> [ЗАДАНИЕ] Почему в стихотворении о гибели Лорки Луис Розалес назван Иудой? Объясните в одном-двух предложениях.
##### ТЕКСТ СТРАНИЦЫ #####
Несчастный случай, пуля-дура
Настигла где-то на пути,
Завистник от литературы
Любви народа не простил,
Убили нищие крестьяне
(месть за отца: "богач – батрак").
Страна погрязла в том обмане.
Но это было всё не так.
Он был убит в глухом овраге.
И вся в крови была заря.
Ему сказали: едут в лагерь.
Его убили втихаря.
Кто дал команду на аферу,
Какая мразь могла посметь?!
…И улыбался он шофёру,
Который вёз его на смерть.
"Я прошу всего только руку,
Если можно, раненую руку.
Я прошу всего только руку,
Пусть не знать мне ни сна, ни могилы,
Я прошу одну только руку,
Что меня обмоет и обрядит.
Я прошу одну эту руку,
Белое крыло моей смерти."
Как он просил всего лишь руку
В последний час на склоне дня...
Но в ту предсмертную разлуку
Над ним глумилась солдатня.
И вытворяли с ним такое, –
Лютей нет зверя, что двуног, –
Что даже Кафка, даже Гойя
В горячке б выдумать не смог.
"Если умру я – не закрывайте балкона.
Дети едят апельсины.
(Я это вижу с балкона.)
Жнецы сжинают пшеницу.
(Я это слышу с балкона.)"
Он был расстрелян на рассвете.
Звериный победил закон.
Не ели апельсины дети
И не был приоткрыт балкон.
В него стреляли многократно,
И вся в крови была трава.
Запомнят палачи злорадно:
"Большая слишком голова."
И что им было, клике дикой,
Что до того в экстазе зла,
Что в этой голове великой
Вся Андалузия жила?
И крика эллипсом насквозь
Пронзило чёрное безмолвье...
Гранада! Получила кость?!
Теперь дыши его любовью.
"Прощаюсь у края дороги.
Угадывая родное,
Спешил я на плач далёкий,
А плакали надо мною.
Иною, нездешней дорогой
Уйду с перепутья
Будить невесёлую память
О чёрной минуте."
Вы никогда б не догадались,
Кто Лорку выдал палачам.
Иудой был Луис Розалес,
Кто о любви к нему кричал.
Когда-то ученик поэта,
Он жил в одной квартире с ним.
Потом издаст его сонеты
Уже под именем своим.
Но жители, в сие не веря,
Крестились, и в глазах был страх…
Иуда он или Сальери –
Да будет проклят его прах.
"Когда умру, схороните меня с гитарой
В речном песке.
Когда умру...
В апельсиновой роще старой,
В любом цветке.
##### ПРЕДОСТАВЛЕННЫЕ МАТЕРИАЛЫ #####
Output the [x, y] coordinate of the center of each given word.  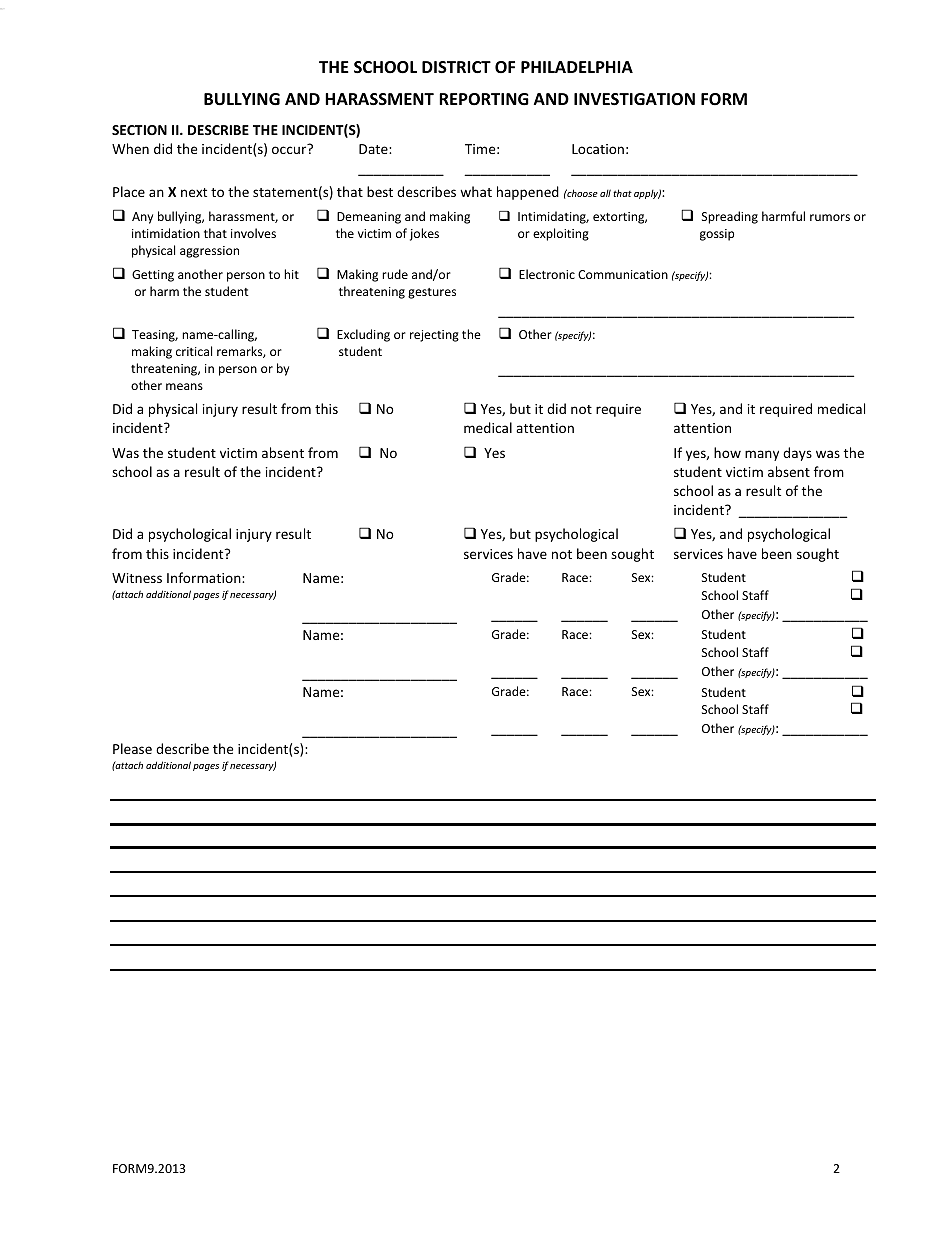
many [762, 455]
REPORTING [484, 99]
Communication [623, 274]
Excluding [363, 335]
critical [194, 351]
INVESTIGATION [634, 99]
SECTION [139, 130]
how [727, 452]
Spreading [730, 217]
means [184, 386]
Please [132, 748]
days [797, 454]
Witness [137, 578]
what [476, 191]
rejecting [434, 336]
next [194, 192]
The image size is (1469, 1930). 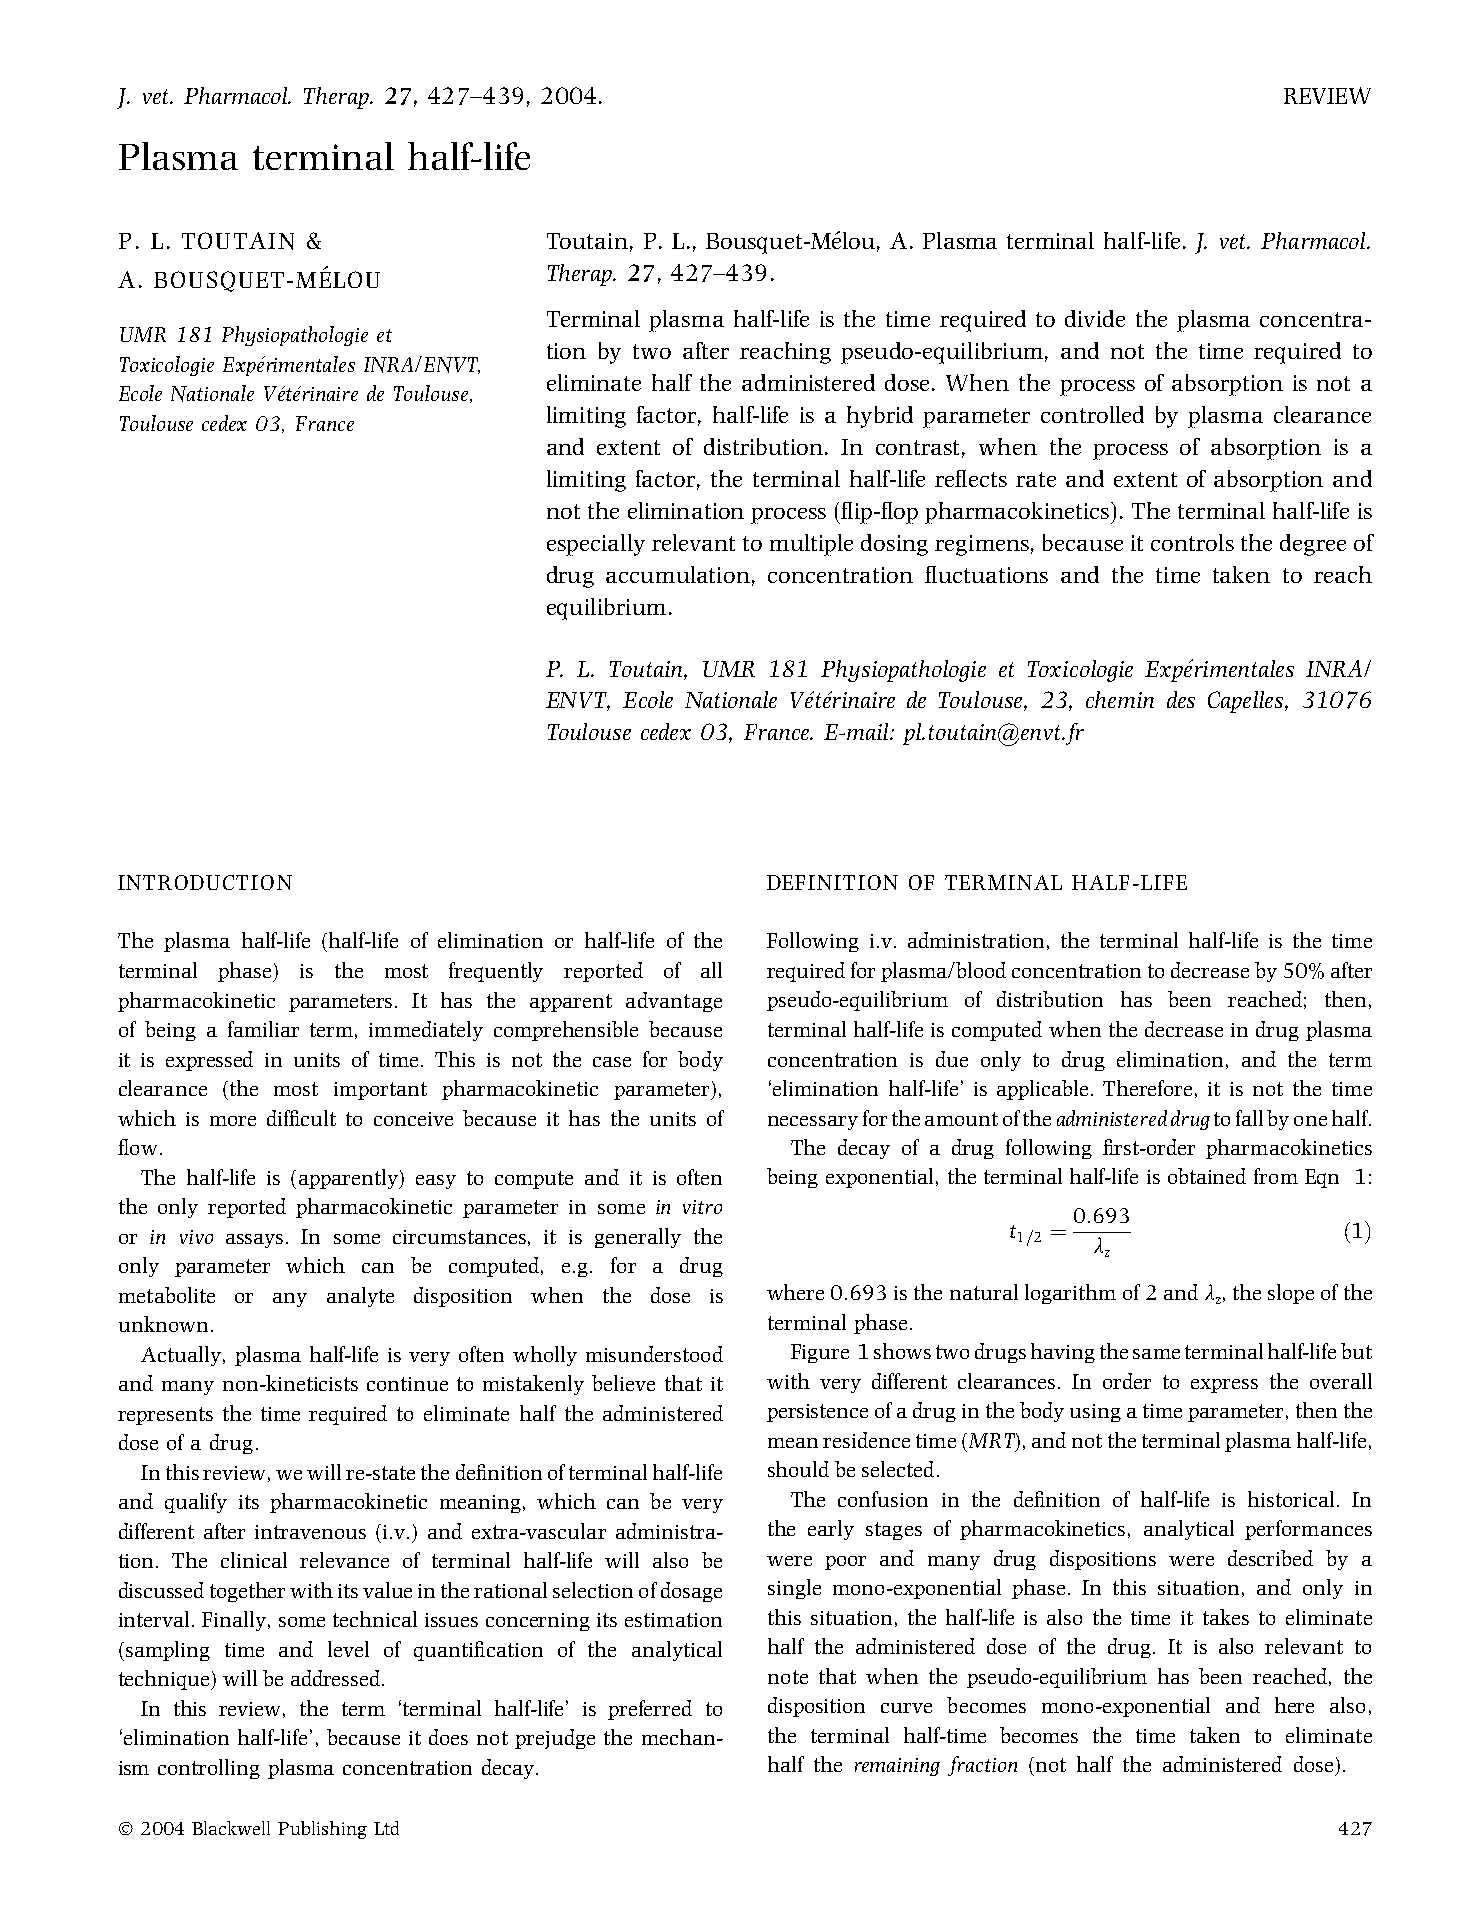 I want to click on frequently, so click(x=496, y=972).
#####
> [РЕЗУЛЬТАТ] Луис Розалес назван Иудой потому, что он выдал Лорку палачам, хотя прежде громко кричал о своей любви к нему.